Die »Feindschaft« der Philharmoniker gegenüber »modernen« Komponisten ist jedenfalls ein Gerücht; bei den 120 Abo-Konzerten der Ära Dessoff (1860–1875) waren 208 der 265 gespielten Werke Novitäten. Diese wurden in sogenannten »Novitätenproben« durchgespielt und dann einer Abstimmung unterzogen. Vereinzelt wurden neue Werke auch »per acclamationem«, also durch einhellige Beifallsbekundung angenommen, so 1865 die Sakuntala-Ouvertüre von Karl Goldmark. Dass andererseits Werke von Brahms und Bruckner durch den Rost fielen, mag man vom heutigen Standpunkt belächeln. In seiner ersten Komiteesitzung als Vorsitzender, am 4. Juni 1875, monierte Hans Richter, dass Hector Berlioz und Liszt zu wenig gepflegt wurden; des Ersteren Symphonie fantastique hatte 1862 erstmals aufs Programm gefunden, während Liszt im Jänner 1874 mit den Philharmonikern zum letzten Male konzertiert hatte (der gefeierte Pianist interpretierte seine Ungarische Rhapsodie und die von ihm orchestrierte Wanderer-Fantasie Schuberts). Doch der heute gültige Repertoire-Kanon war im 19. Jahrhundert, als die Werke brandneu waren, noch Gegenstand von Fehden und Feindschaften.


Der Dirigent Hans Richter dominierte die Goldene Ära.
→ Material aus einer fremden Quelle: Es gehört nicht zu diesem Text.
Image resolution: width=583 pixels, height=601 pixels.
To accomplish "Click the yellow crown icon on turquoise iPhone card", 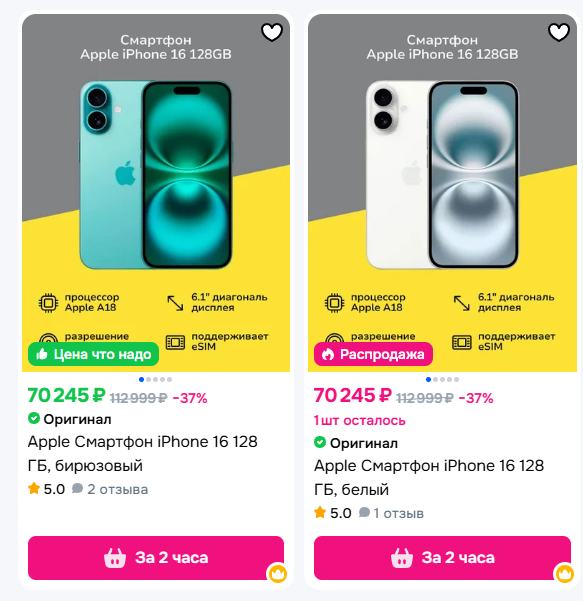I will (277, 573).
Nehmen wir den heute unumstrittenen Peter I. Tschaikowsky als Beispiel: Erstmals erklang 1876 in einem »Philharmonischen« ein Werk von ihm, die Ouvertüre zu Romeo und Julia. Fünf Jahre später kam es zu einer bemerkenswerten, von Publikum und Kritik jedoch abgelehnten Tschaikowsky-Uraufführung: Adolf Brodzky, der vorübergehend Geiger im Wiener Philharmonischen Orchester gewesen war, dann aber die Solistenkarriere eingeschlagen hatte, hob am 4. Dezember 1881 das Violinkonzert aus der Taufe. Der bis heute hoch angesehene Kritiker Eduard Hanslick bewies nach seiner Ablehnung der Werke Wagners und Bruckners erneut seine Beschränktheit und reihte das Werk unter die »Musikstücke, die man stinken hört«. Endgültige Anerkennung errang der Russe erst postum, mit der Wiener Erstaufführung seiner 6. Symphonie (Pathétique) im März 1895.